» What the exercise asks:
Transcribe every line of the following records word for word, without any changes.

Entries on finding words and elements
────────────────────────────────────────

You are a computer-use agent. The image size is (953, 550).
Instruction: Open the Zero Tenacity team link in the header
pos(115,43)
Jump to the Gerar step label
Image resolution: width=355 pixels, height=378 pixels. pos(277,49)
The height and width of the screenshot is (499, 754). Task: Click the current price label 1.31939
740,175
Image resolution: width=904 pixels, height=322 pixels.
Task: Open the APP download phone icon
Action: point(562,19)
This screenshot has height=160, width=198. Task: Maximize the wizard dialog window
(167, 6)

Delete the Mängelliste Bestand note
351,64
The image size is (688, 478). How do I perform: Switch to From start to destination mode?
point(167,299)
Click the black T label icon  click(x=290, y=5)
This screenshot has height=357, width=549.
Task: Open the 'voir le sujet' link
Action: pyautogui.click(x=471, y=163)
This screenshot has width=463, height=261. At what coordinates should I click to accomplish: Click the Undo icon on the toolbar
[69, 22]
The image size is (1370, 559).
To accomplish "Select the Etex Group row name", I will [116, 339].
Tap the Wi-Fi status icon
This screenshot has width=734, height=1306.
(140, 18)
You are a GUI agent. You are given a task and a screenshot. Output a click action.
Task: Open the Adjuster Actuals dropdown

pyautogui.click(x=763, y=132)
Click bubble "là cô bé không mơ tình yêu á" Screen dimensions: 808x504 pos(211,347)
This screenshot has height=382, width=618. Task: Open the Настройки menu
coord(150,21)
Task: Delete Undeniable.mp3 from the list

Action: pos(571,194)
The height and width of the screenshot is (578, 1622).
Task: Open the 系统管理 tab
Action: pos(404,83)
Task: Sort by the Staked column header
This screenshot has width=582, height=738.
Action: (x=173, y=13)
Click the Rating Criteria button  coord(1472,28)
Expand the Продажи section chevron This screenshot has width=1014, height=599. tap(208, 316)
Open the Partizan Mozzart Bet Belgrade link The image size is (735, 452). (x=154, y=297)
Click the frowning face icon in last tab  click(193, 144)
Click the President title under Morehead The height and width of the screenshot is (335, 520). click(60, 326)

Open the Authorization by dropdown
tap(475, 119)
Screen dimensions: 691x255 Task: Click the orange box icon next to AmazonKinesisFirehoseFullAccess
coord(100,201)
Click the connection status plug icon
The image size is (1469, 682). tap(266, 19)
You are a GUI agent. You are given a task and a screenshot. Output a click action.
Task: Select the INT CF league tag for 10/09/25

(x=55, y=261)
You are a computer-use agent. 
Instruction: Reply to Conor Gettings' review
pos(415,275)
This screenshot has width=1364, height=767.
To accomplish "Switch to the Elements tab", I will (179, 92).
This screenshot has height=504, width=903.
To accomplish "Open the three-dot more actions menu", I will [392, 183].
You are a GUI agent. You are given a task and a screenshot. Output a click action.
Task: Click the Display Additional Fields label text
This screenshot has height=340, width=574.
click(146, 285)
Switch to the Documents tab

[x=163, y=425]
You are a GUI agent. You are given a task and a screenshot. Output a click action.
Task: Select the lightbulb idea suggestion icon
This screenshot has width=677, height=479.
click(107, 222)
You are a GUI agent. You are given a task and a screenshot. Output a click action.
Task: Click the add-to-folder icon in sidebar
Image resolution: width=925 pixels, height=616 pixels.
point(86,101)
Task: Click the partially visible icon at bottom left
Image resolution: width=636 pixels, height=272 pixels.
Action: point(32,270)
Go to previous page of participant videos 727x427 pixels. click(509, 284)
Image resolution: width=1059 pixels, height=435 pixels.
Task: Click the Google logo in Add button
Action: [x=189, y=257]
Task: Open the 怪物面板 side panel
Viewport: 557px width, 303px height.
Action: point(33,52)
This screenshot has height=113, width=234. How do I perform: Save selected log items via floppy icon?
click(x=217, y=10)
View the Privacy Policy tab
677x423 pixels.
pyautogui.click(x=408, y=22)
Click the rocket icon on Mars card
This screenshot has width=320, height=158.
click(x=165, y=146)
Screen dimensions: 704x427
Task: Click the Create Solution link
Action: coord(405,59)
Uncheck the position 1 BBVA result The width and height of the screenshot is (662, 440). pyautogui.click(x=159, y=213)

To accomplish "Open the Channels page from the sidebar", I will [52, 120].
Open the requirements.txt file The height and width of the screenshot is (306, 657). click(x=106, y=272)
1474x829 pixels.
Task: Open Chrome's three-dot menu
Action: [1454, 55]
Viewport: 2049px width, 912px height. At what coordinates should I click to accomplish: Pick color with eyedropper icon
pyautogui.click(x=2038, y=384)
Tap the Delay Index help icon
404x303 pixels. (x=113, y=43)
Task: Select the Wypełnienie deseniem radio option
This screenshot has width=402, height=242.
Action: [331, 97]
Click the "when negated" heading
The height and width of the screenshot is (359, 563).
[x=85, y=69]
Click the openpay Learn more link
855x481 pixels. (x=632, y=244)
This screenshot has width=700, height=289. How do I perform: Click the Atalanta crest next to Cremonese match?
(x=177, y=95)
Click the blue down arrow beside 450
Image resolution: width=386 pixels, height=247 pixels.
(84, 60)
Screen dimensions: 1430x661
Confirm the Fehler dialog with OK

────────────────────────────────────────

» Solution:
You are a computer-use agent. The image size is (953, 550).
Instruction: Open the Zero Tenacity team link in the header
pos(115,43)
Jump to the Gerar step label
Image resolution: width=355 pixels, height=378 pixels. pos(277,49)
The height and width of the screenshot is (499, 754). Task: Click the current price label 1.31939
740,175
Image resolution: width=904 pixels, height=322 pixels.
Task: Open the APP download phone icon
Action: point(562,19)
This screenshot has height=160, width=198. Task: Maximize the wizard dialog window
(167, 6)

Delete the Mängelliste Bestand note
351,64
The image size is (688, 478). How do I perform: Switch to From start to destination mode?
point(167,299)
Click the black T label icon  click(x=290, y=5)
This screenshot has height=357, width=549.
Task: Open the 'voir le sujet' link
Action: pyautogui.click(x=471, y=163)
This screenshot has width=463, height=261. At what coordinates should I click to accomplish: Click the Undo icon on the toolbar
[69, 22]
The image size is (1370, 559).
To accomplish "Select the Etex Group row name", I will [116, 339].
Tap the Wi-Fi status icon
This screenshot has width=734, height=1306.
(140, 18)
You are a GUI agent. You are given a task and a screenshot. Output a click action.
Task: Open the Adjuster Actuals dropdown

pyautogui.click(x=763, y=132)
Click bubble "là cô bé không mơ tình yêu á" Screen dimensions: 808x504 pos(211,347)
This screenshot has height=382, width=618. Task: Open the Настройки menu
coord(150,21)
Task: Delete Undeniable.mp3 from the list

Action: pos(571,194)
The height and width of the screenshot is (578, 1622).
Task: Open the 系统管理 tab
Action: pos(404,83)
Task: Sort by the Staked column header
This screenshot has width=582, height=738.
Action: (x=173, y=13)
Click the Rating Criteria button  coord(1472,28)
Expand the Продажи section chevron This screenshot has width=1014, height=599. tap(208, 316)
Open the Partizan Mozzart Bet Belgrade link The image size is (735, 452). (x=154, y=297)
Click the frowning face icon in last tab  click(193, 144)
Click the President title under Morehead The height and width of the screenshot is (335, 520). click(60, 326)

Open the Authorization by dropdown
tap(475, 119)
Screen dimensions: 691x255 Task: Click the orange box icon next to AmazonKinesisFirehoseFullAccess
coord(100,201)
Click the connection status plug icon
The image size is (1469, 682). tap(266, 19)
You are a GUI agent. You are given a task and a screenshot. Output a click action.
Task: Select the INT CF league tag for 10/09/25

(x=55, y=261)
You are a computer-use agent. 
Instruction: Reply to Conor Gettings' review
pos(415,275)
This screenshot has width=1364, height=767.
To accomplish "Switch to the Elements tab", I will (179, 92).
This screenshot has height=504, width=903.
To accomplish "Open the three-dot more actions menu", I will [392, 183].
You are a GUI agent. You are given a task and a screenshot. Output a click action.
Task: Click the Display Additional Fields label text
This screenshot has height=340, width=574.
click(146, 285)
Switch to the Documents tab

[x=163, y=425]
You are a GUI agent. You are given a task and a screenshot. Output a click action.
Task: Select the lightbulb idea suggestion icon
This screenshot has width=677, height=479.
click(107, 222)
You are a GUI agent. You are given a task and a screenshot. Output a click action.
Task: Click the add-to-folder icon in sidebar
Image resolution: width=925 pixels, height=616 pixels.
point(86,101)
Task: Click the partially visible icon at bottom left
Image resolution: width=636 pixels, height=272 pixels.
Action: point(32,270)
Go to previous page of participant videos 727x427 pixels. click(509, 284)
Image resolution: width=1059 pixels, height=435 pixels.
Task: Click the Google logo in Add button
Action: [x=189, y=257]
Task: Open the 怪物面板 side panel
Viewport: 557px width, 303px height.
Action: point(33,52)
This screenshot has height=113, width=234. How do I perform: Save selected log items via floppy icon?
click(x=217, y=10)
View the Privacy Policy tab
677x423 pixels.
pyautogui.click(x=408, y=22)
Click the rocket icon on Mars card
This screenshot has width=320, height=158.
click(x=165, y=146)
Screen dimensions: 704x427
Task: Click the Create Solution link
Action: coord(405,59)
Uncheck the position 1 BBVA result The width and height of the screenshot is (662, 440). pyautogui.click(x=159, y=213)

To accomplish "Open the Channels page from the sidebar", I will [52, 120].
Open the requirements.txt file The height and width of the screenshot is (306, 657). click(x=106, y=272)
1474x829 pixels.
Task: Open Chrome's three-dot menu
Action: [1454, 55]
Viewport: 2049px width, 912px height. At what coordinates should I click to accomplish: Pick color with eyedropper icon
pyautogui.click(x=2038, y=384)
Tap the Delay Index help icon
404x303 pixels. (x=113, y=43)
Task: Select the Wypełnienie deseniem radio option
This screenshot has width=402, height=242.
Action: [331, 97]
Click the "when negated" heading
The height and width of the screenshot is (359, 563).
[x=85, y=69]
Click the openpay Learn more link
855x481 pixels. (x=632, y=244)
This screenshot has width=700, height=289. How do I perform: Click the Atalanta crest next to Cremonese match?
(x=177, y=95)
Click the blue down arrow beside 450
Image resolution: width=386 pixels, height=247 pixels.
(84, 60)
Screen dimensions: 1430x661
Confirm the Fehler dialog with OK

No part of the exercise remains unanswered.